BRIEF | Show each line of the rows below that contains the word "Select".
━━ DATA TO USE
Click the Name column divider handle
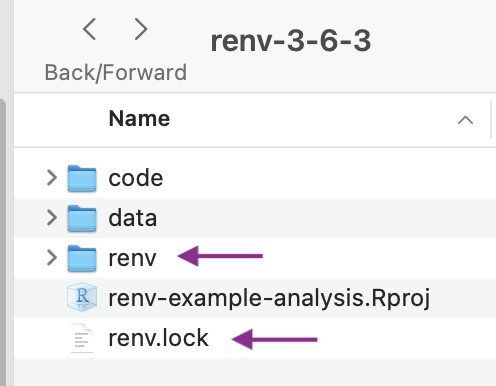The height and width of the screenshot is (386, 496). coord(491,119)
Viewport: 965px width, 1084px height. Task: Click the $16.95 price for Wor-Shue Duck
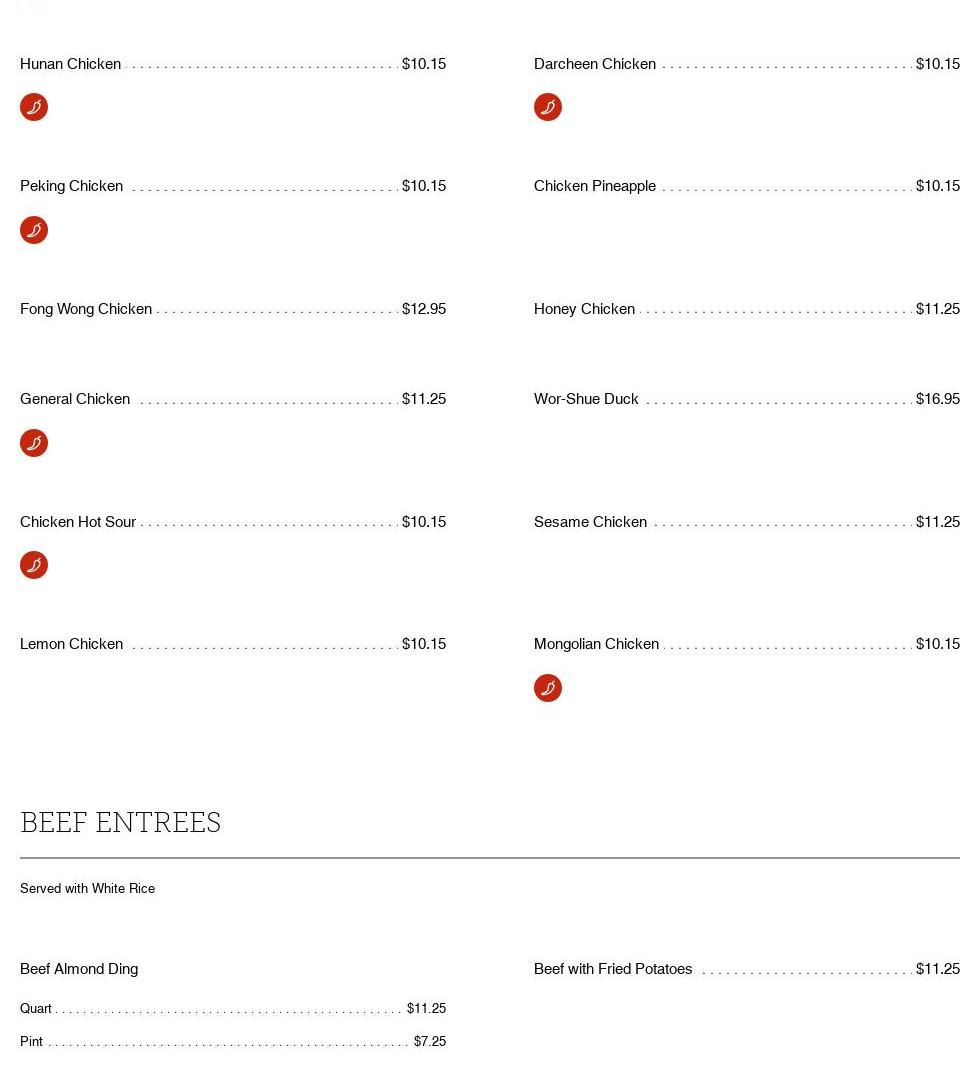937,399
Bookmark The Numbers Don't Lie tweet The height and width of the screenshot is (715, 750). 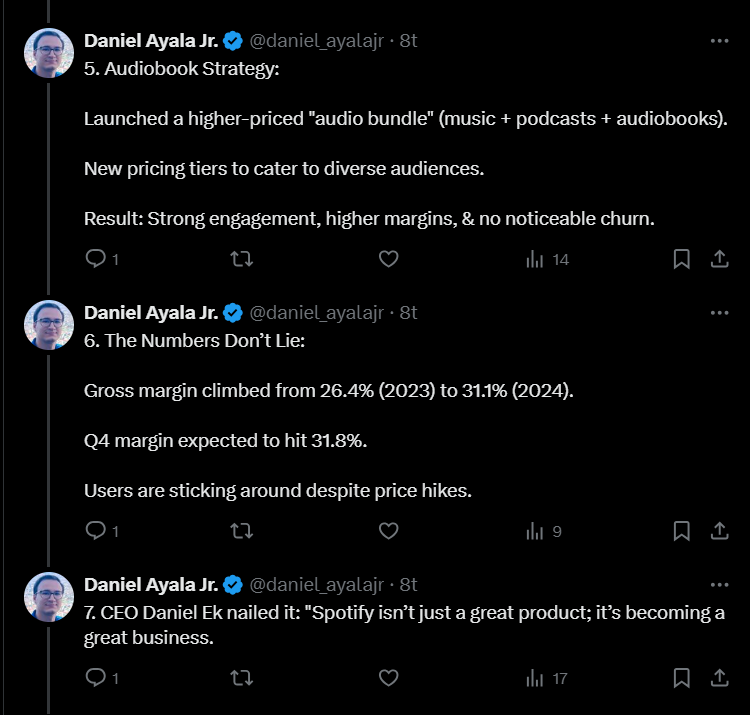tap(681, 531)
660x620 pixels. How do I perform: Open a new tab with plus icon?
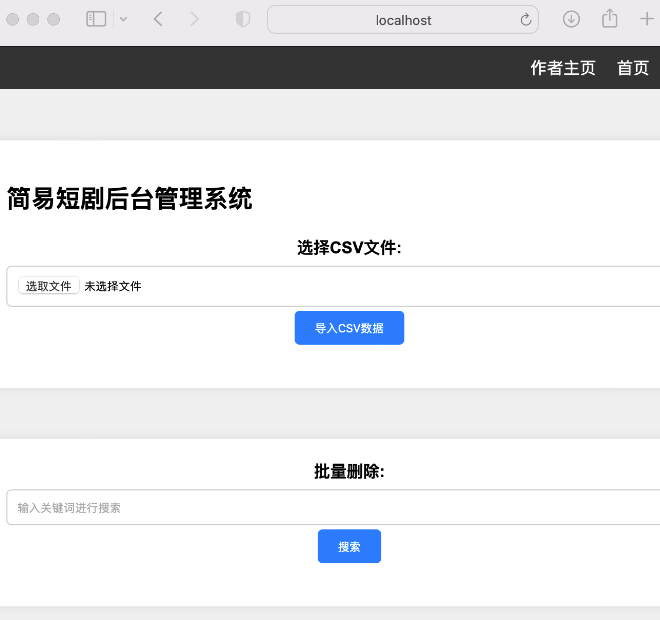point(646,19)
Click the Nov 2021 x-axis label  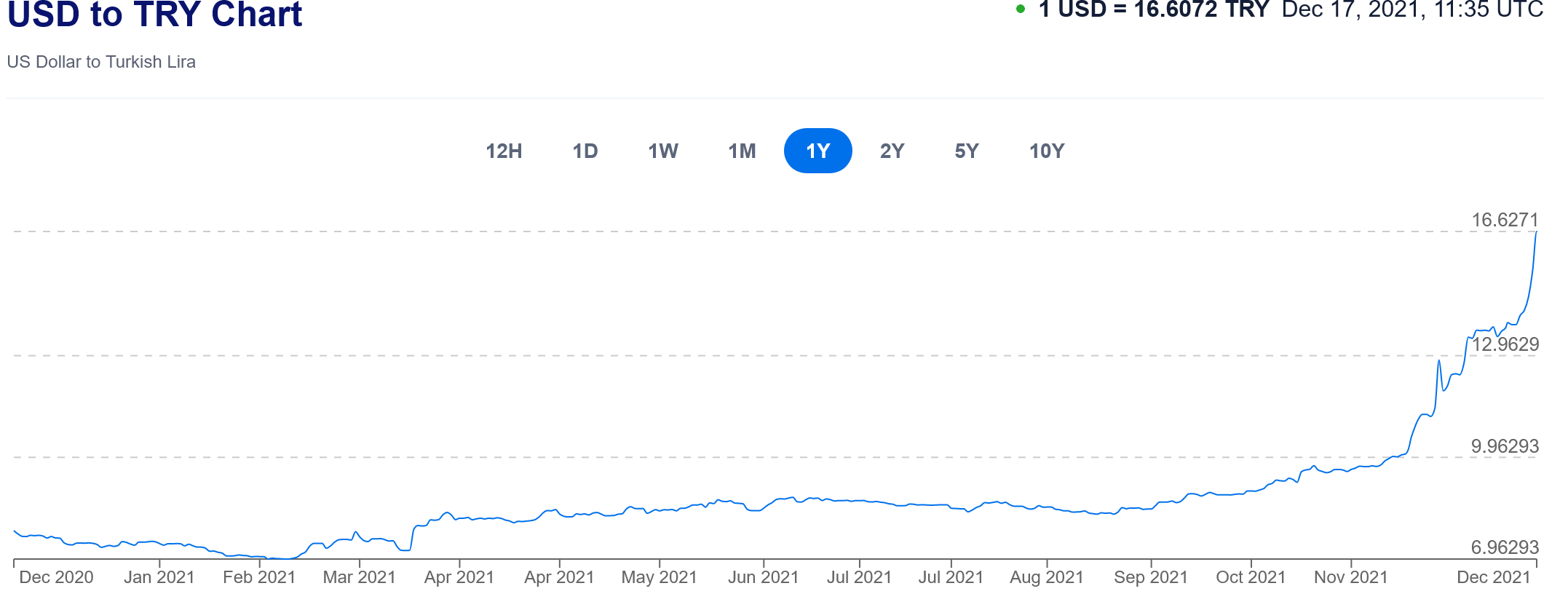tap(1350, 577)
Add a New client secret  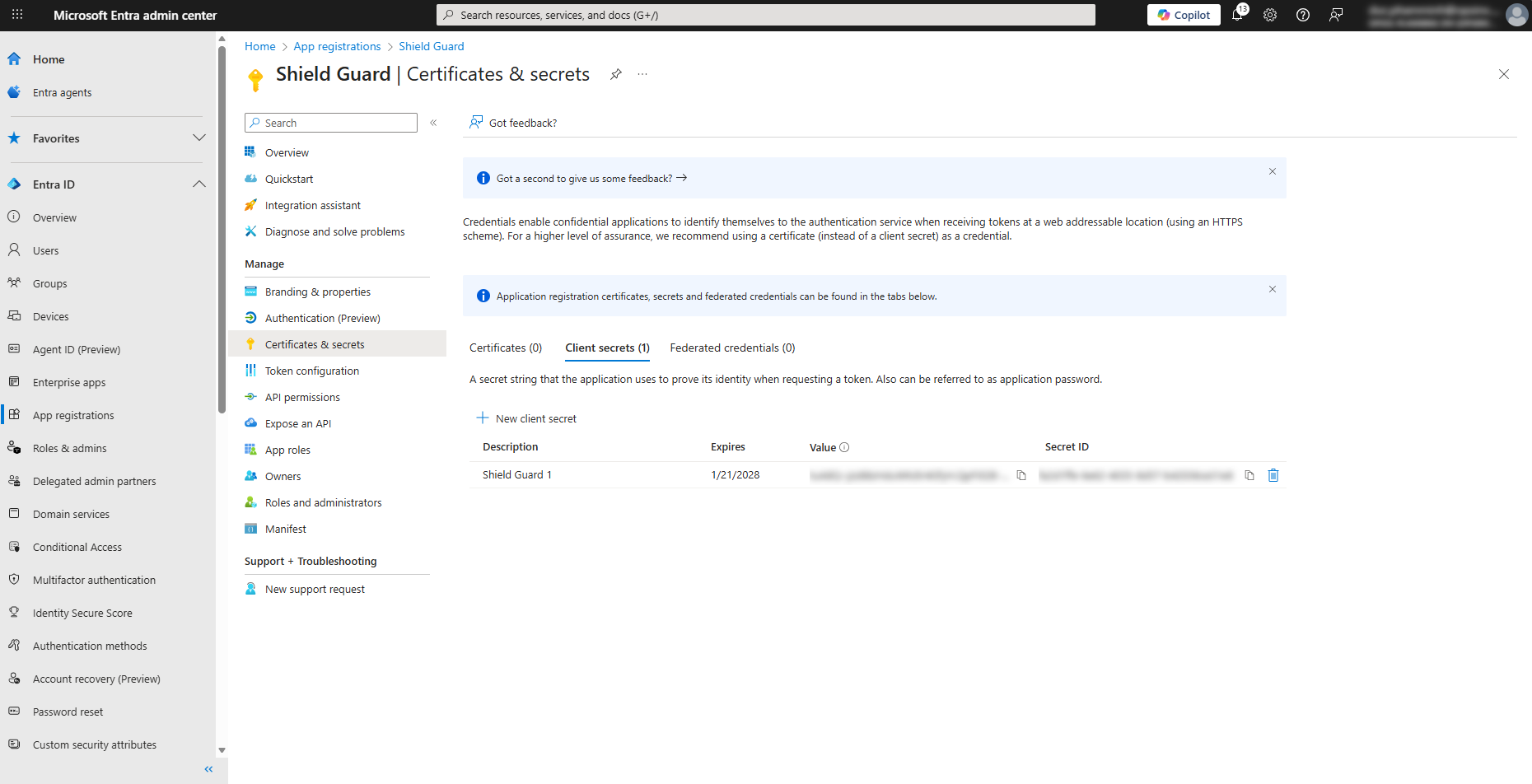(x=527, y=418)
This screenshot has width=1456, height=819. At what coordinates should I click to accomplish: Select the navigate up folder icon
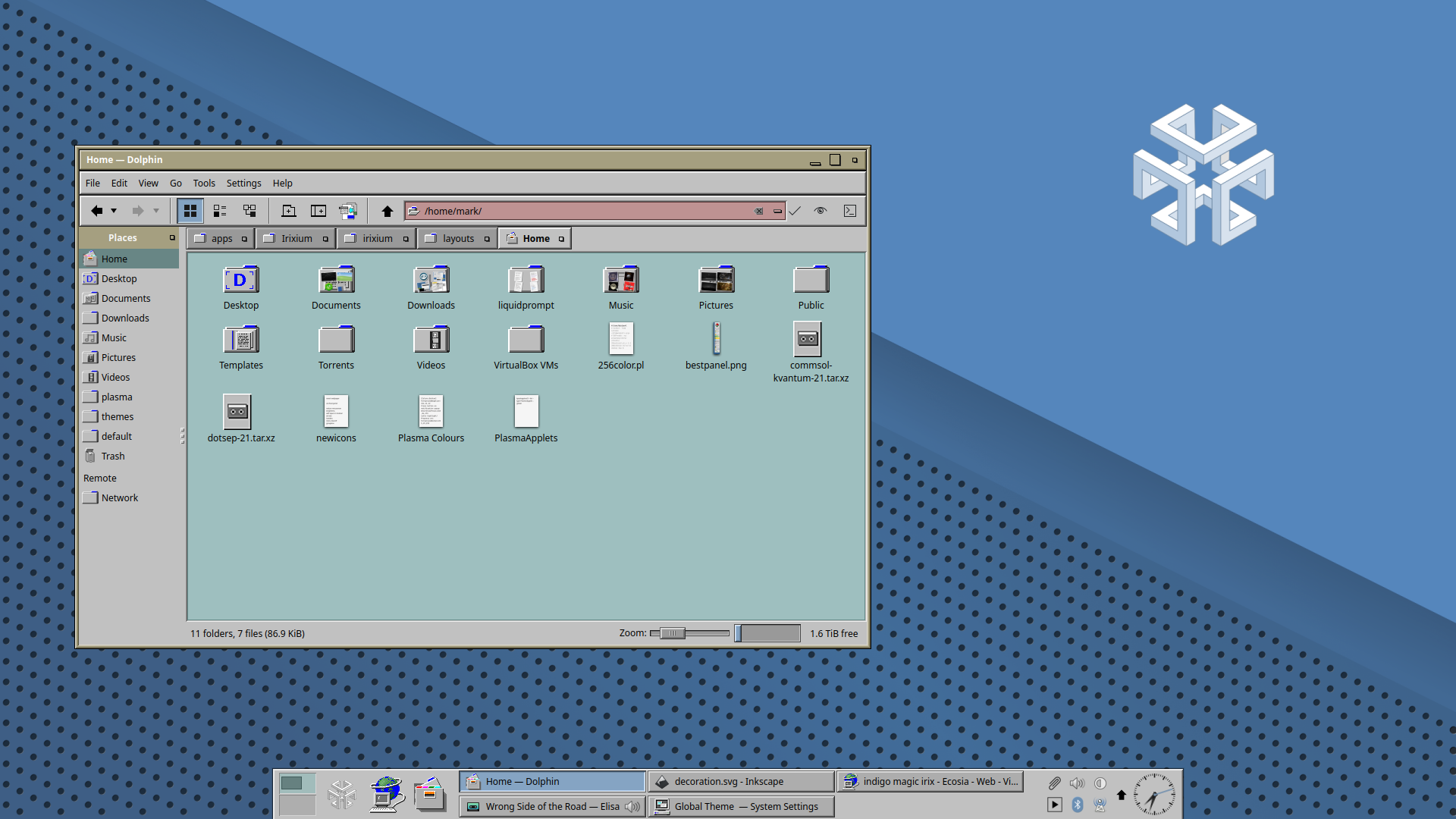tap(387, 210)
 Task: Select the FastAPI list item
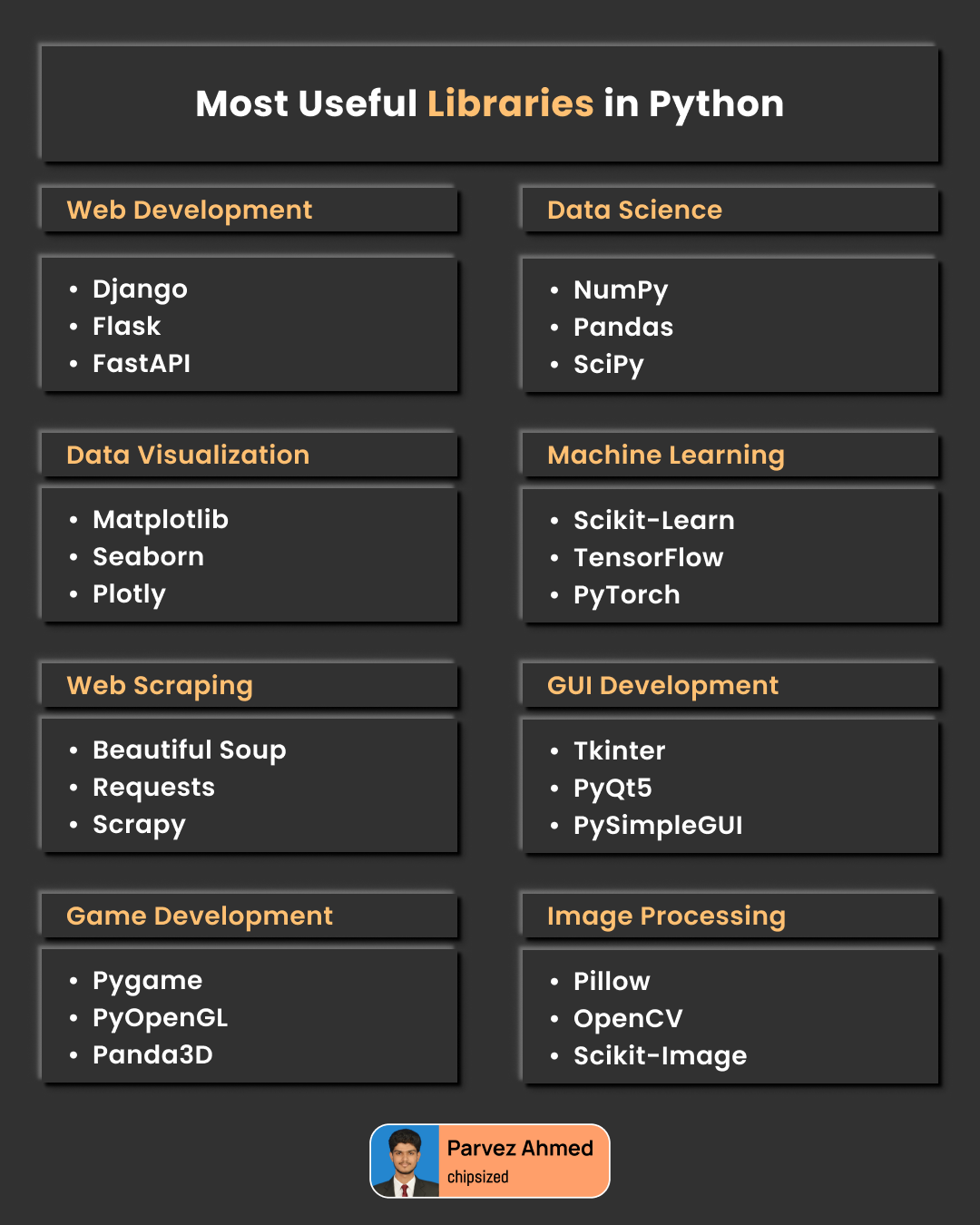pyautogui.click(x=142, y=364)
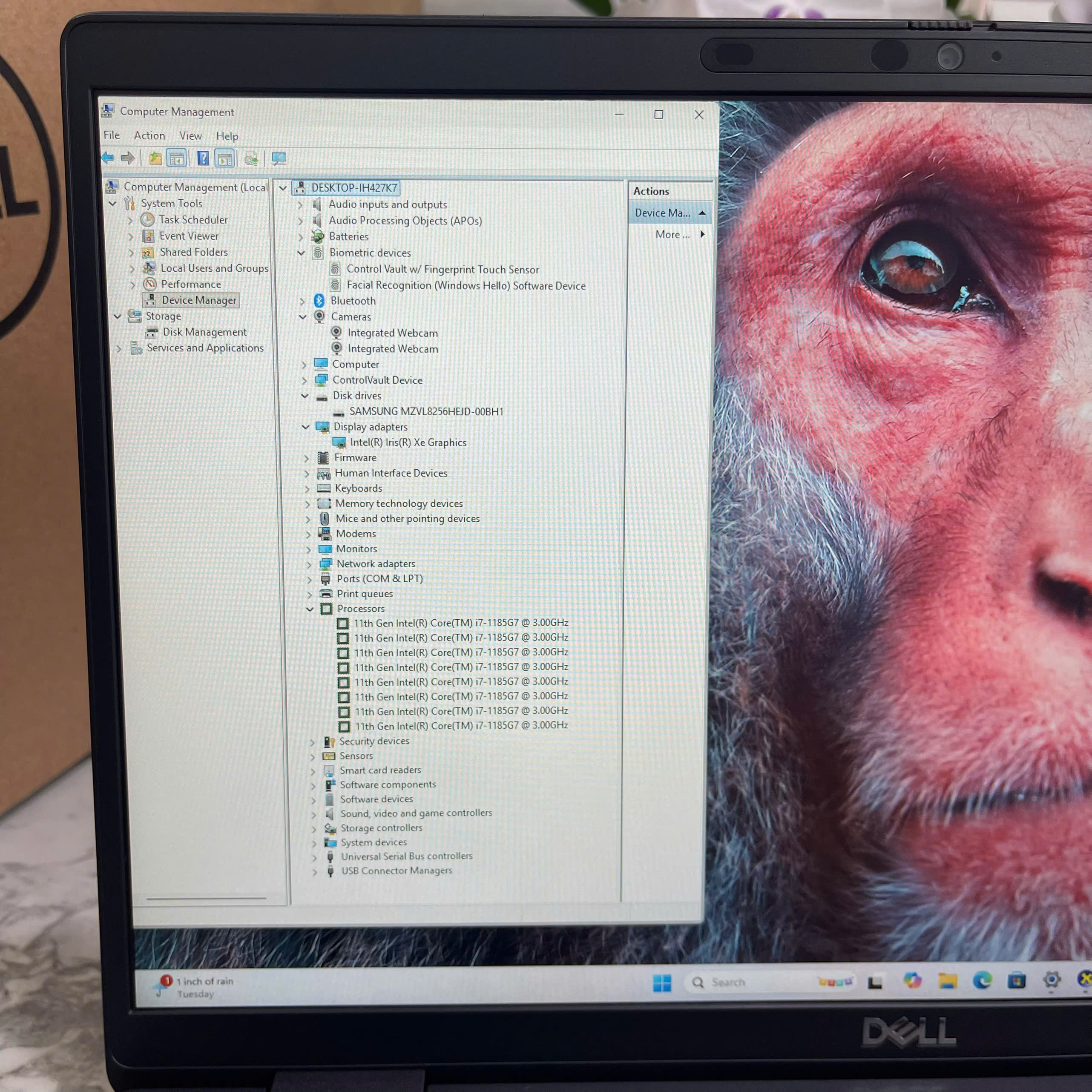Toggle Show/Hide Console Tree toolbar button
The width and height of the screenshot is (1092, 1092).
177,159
━━━━
RESPONSE TO THE TASK |
This screenshot has width=1456, height=819. At what coordinates should I click to accomplish: Select the navigate up folder icon
 Task: Select the FastAPI list item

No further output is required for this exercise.